Die Barfüßerkirche in Erfurt

Geschichte hautnah: Die Barfüßerkirche in Erfurt

Erfurt ist die Landeshauptstadt des Bundeslandes Thüringen und schon länger kein Geheimtipp mehr. Die Stadt ist erfrischend jung und quirlig. Sie hat Angebote für Besucher jeden Alters – vom Kleinkind bis zu den Urgroßeltern. Tagtäglich laufen tausende Menschen über das Wahrzeichen der Stadt – die Krämerbrücke. Doch manches Kleinod bleibt fast unentdeckt. Und eines davon möchte ich euch heute vorstellen: Die Barfüßerkirche.

Ich war bereits mehrfach in Erfurt, bevor ich eher “aus Versehen” an der Barfüßerkirche vorbeikam. Die Ruine erweckte meine Neugier und so kam es, dass ich mich ein wenig in die Geschichte eingelesen habe, die ich nun mit euch teile.

Die Ruine der Barfüßerkirche in der Barfüßerstrasse 20 in der Erfurter Altstadt hat eine bewegte Geschichte hinter sich. Immer wieder wurden die Klostermauern von Bränden heimgesucht. Doch die Erfurter bauten sie unermüdlich wieder auf.
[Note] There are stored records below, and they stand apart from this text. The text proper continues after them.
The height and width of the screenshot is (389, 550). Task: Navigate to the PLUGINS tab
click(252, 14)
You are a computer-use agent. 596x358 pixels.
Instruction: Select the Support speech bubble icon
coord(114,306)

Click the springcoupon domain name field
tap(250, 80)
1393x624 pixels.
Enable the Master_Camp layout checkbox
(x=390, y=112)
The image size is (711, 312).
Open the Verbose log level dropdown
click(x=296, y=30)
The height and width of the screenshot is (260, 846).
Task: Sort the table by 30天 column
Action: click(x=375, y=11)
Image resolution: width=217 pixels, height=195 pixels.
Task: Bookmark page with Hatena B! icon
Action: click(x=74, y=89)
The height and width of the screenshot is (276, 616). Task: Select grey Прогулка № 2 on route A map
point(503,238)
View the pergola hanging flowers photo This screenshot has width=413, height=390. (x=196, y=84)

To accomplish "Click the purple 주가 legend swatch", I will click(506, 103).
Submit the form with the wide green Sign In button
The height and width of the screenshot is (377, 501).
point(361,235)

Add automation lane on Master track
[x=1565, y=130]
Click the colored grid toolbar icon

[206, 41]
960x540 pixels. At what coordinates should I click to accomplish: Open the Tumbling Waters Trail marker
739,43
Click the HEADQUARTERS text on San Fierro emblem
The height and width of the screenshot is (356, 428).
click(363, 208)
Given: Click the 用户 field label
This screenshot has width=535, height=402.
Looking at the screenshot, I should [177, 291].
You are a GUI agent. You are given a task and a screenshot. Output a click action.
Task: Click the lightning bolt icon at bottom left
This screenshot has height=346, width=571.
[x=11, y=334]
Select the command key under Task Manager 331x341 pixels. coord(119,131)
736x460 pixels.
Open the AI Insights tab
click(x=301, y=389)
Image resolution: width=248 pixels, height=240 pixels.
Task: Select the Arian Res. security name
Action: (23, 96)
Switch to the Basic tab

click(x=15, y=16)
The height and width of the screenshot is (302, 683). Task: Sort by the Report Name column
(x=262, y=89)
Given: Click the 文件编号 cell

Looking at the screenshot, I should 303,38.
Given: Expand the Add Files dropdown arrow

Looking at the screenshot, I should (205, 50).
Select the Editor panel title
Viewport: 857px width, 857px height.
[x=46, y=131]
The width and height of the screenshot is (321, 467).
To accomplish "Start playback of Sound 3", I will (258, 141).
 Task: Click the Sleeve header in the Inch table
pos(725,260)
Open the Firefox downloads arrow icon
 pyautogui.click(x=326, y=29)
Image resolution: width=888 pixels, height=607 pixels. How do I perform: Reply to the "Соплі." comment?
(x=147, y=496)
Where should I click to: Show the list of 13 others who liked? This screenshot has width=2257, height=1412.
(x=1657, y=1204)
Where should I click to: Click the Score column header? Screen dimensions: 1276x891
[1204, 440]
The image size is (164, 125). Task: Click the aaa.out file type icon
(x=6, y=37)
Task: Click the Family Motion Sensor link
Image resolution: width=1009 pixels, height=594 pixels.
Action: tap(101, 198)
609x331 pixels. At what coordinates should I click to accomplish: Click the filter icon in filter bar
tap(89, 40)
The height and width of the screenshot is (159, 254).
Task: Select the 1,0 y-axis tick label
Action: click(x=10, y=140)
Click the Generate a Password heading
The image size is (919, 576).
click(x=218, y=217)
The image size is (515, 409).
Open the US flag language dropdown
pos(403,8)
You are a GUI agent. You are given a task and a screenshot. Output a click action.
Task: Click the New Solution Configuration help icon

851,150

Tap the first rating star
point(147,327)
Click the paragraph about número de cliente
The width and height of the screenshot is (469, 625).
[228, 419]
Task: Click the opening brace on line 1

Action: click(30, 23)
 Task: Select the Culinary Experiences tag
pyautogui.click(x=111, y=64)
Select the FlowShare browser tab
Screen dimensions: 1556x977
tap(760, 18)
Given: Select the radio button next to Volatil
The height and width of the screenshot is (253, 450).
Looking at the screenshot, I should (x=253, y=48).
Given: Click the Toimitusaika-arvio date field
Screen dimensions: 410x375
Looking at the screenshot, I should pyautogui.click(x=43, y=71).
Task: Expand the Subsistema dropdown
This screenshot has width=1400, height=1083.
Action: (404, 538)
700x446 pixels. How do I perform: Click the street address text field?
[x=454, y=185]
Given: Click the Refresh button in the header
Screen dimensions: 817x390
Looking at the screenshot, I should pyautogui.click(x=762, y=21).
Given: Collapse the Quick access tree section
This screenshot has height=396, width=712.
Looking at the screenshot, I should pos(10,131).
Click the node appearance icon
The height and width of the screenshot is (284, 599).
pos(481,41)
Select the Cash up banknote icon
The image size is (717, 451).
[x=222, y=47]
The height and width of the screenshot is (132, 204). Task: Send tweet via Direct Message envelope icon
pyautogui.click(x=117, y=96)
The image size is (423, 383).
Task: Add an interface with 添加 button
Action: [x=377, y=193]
Zuletzt wurde die Barfüßerkirche im 2. Weltkrieg schwer beschädigt. Ein weiterer Wiederaufbau stand bevor und wurde glücklicherweise umgesetzt.

Wer gerade zur BUGA in Erfurt ist, sollte einen Abstecher zur Ruine machen und sich begeistern lassen.

Wissenswert! Der Name Barfüßer ist ein Synonym für die Franziskaner.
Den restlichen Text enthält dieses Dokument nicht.